The task: What you return should be only the lines starting at the one that contains "How do I perform: Switch" and running to the end of the listing, exactly as written, minus any pictures.

Extracted information:
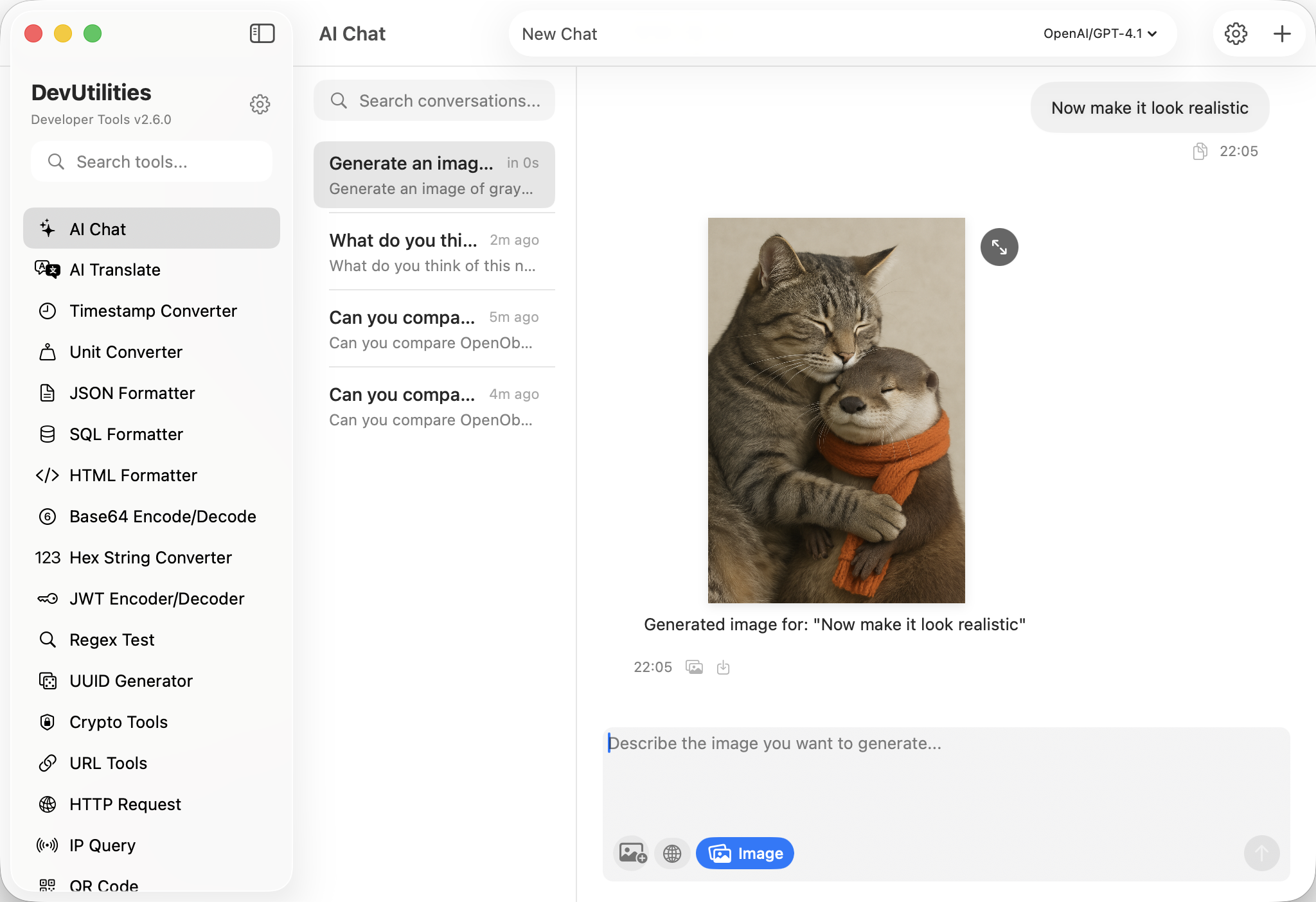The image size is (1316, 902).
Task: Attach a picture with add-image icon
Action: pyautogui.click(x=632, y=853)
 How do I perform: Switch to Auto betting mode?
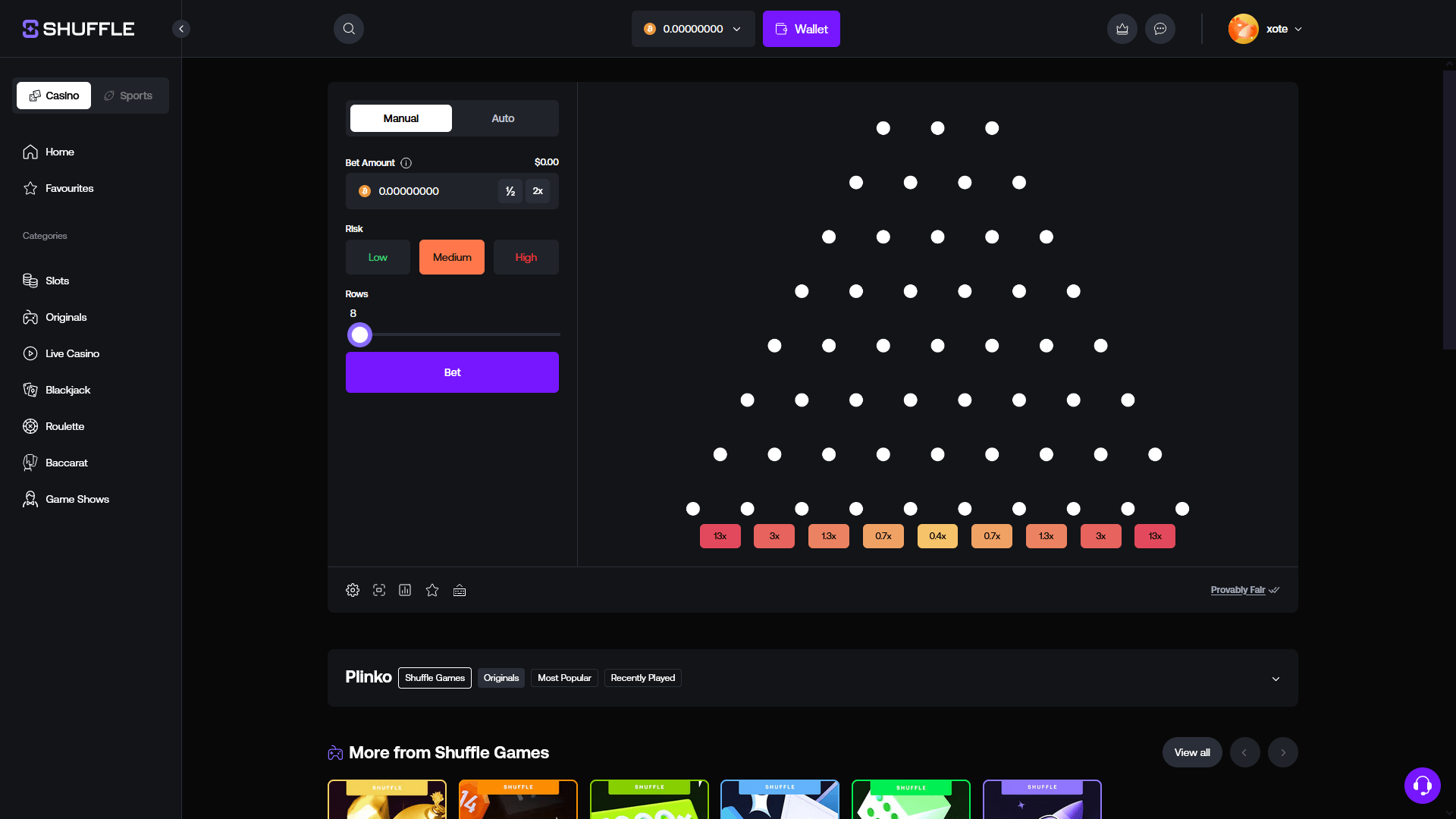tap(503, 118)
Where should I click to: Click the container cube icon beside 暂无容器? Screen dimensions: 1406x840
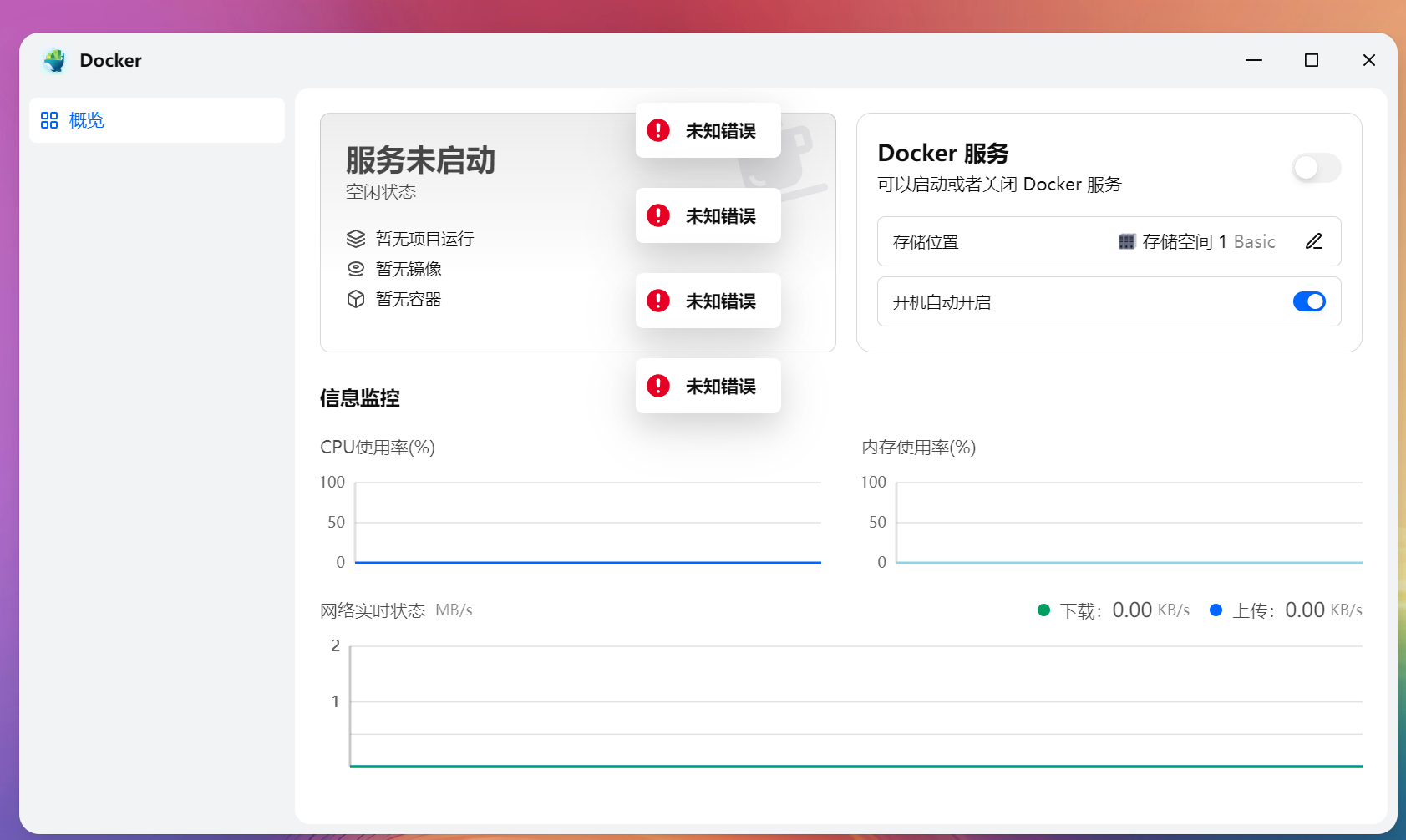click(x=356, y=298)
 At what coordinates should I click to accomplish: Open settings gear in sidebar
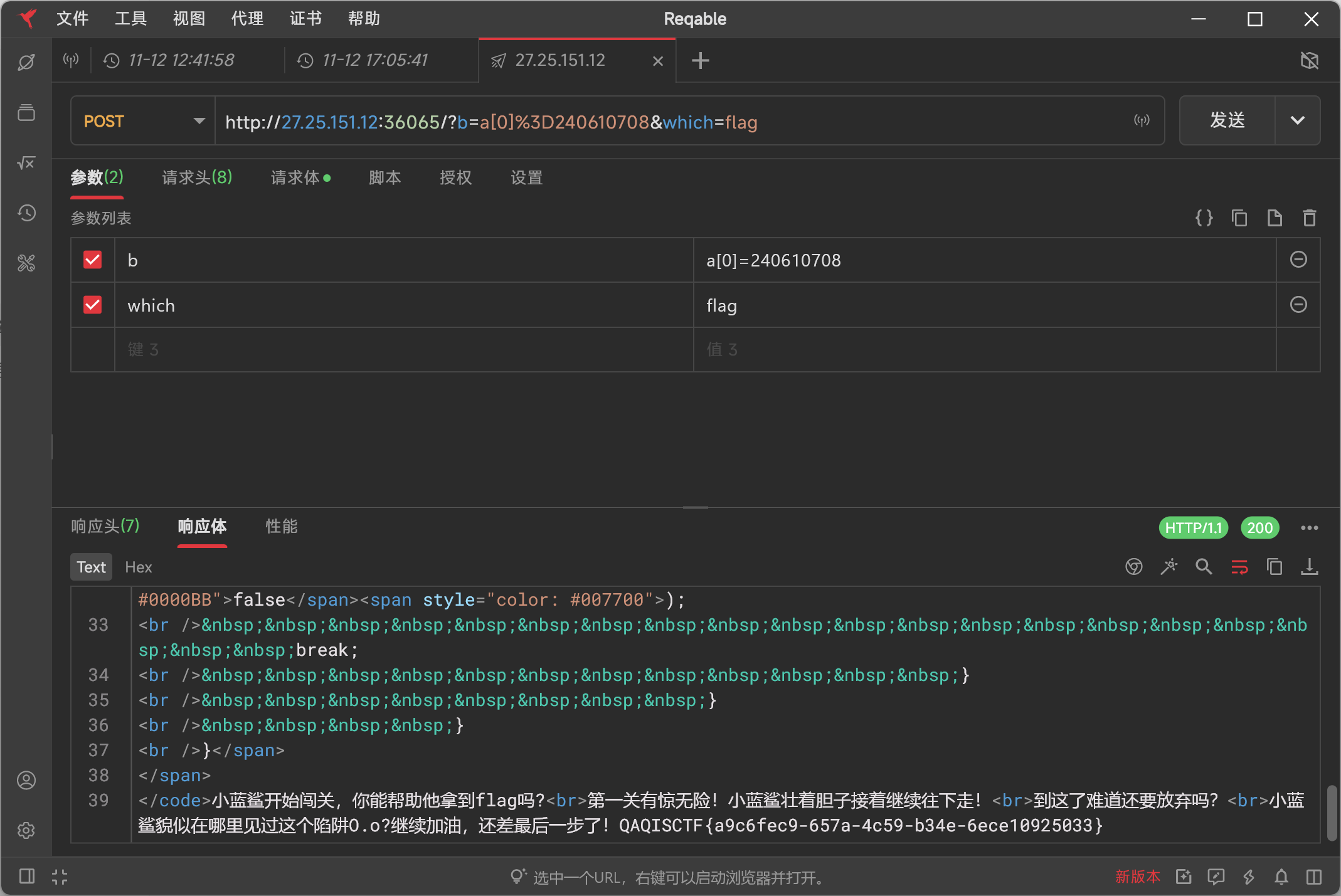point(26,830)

Solution for this problem:
 How do I perform: Switch to Auto betting mode?
tap(503, 118)
Where should I click to: Click the container cube icon beside 暂无容器? Screen dimensions: 1406x840
click(x=356, y=298)
 At what coordinates should I click to accomplish: Open settings gear in sidebar
point(26,830)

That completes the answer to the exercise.